Question

In a screw gauge when the circular scale is given five complete rotations it moves linearly by 2.5 mm. If the circular scale has 100 divisions, the least count of screw gauge is ______ mm.

• A. \(1 \times 10^{-2}\)
• B. \(1 \times 10^{-3}\)
• C. \(5 \times 10^{-2}\)
• D. \(5 \times 10^{-3}\)

Answer 1

The Correct Option is D

Step 1: Understanding the Concept:
The least count of a screw gauge is the distance moved by the screw when it is rotated through one division of the circular scale. It is calculated by dividing the pitch by the total number of divisions on the circular scale.

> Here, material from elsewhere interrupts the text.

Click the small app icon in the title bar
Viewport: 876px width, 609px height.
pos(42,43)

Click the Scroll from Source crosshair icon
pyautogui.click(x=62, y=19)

Step 2: Key Formula or Approach:
1. $\text{Pitch} = \frac{\text{Distance moved}}{\text{Number of full rotations}}$
2. $\text{Least Count (L.C.)} = \frac{\text{Pitch}}{\text{Number of circular scale divisions}}$

Step 3: Detailed Explanation:
1. First, calculate the pitch: \[ \text{Pitch} = \frac{2.5 \text{ mm}}{5} = 0.5 \text{ mm} \] 2. Now, calculate the least count: \[ \text{L.C.} = \frac{0.5 \text{ mm}}{100} = 0.005 \text{ mm} \] 3. Expressing in scientific notation: \[ 0.005 = 5 \times 10^{-3} \text{ mm} \]

Step 4: Final Answer:
The least count of the screw gauge is \(5 \times 10^{-3}\) mm.